• [Exercise goal]: An exact transcript of all the records is required, with nothing left out.

• [Records for this exercise]:
- Opening Delimiter -

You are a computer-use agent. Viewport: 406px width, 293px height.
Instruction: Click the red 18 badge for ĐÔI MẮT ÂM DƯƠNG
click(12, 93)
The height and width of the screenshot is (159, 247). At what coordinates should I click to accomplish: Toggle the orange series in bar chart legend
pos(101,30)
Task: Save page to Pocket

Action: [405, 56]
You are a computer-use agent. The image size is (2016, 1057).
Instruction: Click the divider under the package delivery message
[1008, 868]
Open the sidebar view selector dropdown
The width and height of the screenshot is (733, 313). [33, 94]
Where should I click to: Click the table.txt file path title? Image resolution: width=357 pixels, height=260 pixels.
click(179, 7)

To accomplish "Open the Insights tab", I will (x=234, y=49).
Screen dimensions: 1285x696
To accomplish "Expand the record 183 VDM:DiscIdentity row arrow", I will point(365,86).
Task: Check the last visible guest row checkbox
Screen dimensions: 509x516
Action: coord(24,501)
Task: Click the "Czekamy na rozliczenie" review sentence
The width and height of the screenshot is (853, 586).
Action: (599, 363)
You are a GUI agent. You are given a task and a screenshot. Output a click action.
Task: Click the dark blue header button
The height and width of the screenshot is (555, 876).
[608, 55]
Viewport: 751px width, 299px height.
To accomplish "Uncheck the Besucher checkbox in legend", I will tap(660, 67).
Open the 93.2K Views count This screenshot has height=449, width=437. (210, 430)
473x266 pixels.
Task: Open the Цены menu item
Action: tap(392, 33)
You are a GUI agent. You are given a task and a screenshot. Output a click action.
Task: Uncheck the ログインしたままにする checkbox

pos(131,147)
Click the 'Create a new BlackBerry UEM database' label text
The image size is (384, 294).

- Closing Delimiter -

• [Result of this task]:
You are a computer-use agent. Viewport: 406px width, 293px height.
Instruction: Click the red 18 badge for ĐÔI MẮT ÂM DƯƠNG
click(12, 93)
The height and width of the screenshot is (159, 247). At what coordinates should I click to accomplish: Toggle the orange series in bar chart legend
pos(101,30)
Task: Save page to Pocket

Action: [405, 56]
You are a computer-use agent. The image size is (2016, 1057).
Instruction: Click the divider under the package delivery message
[1008, 868]
Open the sidebar view selector dropdown
The width and height of the screenshot is (733, 313). [33, 94]
Where should I click to: Click the table.txt file path title? Image resolution: width=357 pixels, height=260 pixels.
click(179, 7)

To accomplish "Open the Insights tab", I will (x=234, y=49).
Screen dimensions: 1285x696
To accomplish "Expand the record 183 VDM:DiscIdentity row arrow", I will point(365,86).
Task: Check the last visible guest row checkbox
Screen dimensions: 509x516
Action: coord(24,501)
Task: Click the "Czekamy na rozliczenie" review sentence
The width and height of the screenshot is (853, 586).
Action: (599, 363)
You are a GUI agent. You are given a task and a screenshot. Output a click action.
Task: Click the dark blue header button
The height and width of the screenshot is (555, 876).
[608, 55]
Viewport: 751px width, 299px height.
To accomplish "Uncheck the Besucher checkbox in legend", I will tap(660, 67).
Open the 93.2K Views count This screenshot has height=449, width=437. (210, 430)
473x266 pixels.
Task: Open the Цены menu item
Action: tap(392, 33)
You are a GUI agent. You are given a task and a screenshot. Output a click action.
Task: Uncheck the ログインしたままにする checkbox

pos(131,147)
Click the 'Create a new BlackBerry UEM database' label text
The image size is (384, 294).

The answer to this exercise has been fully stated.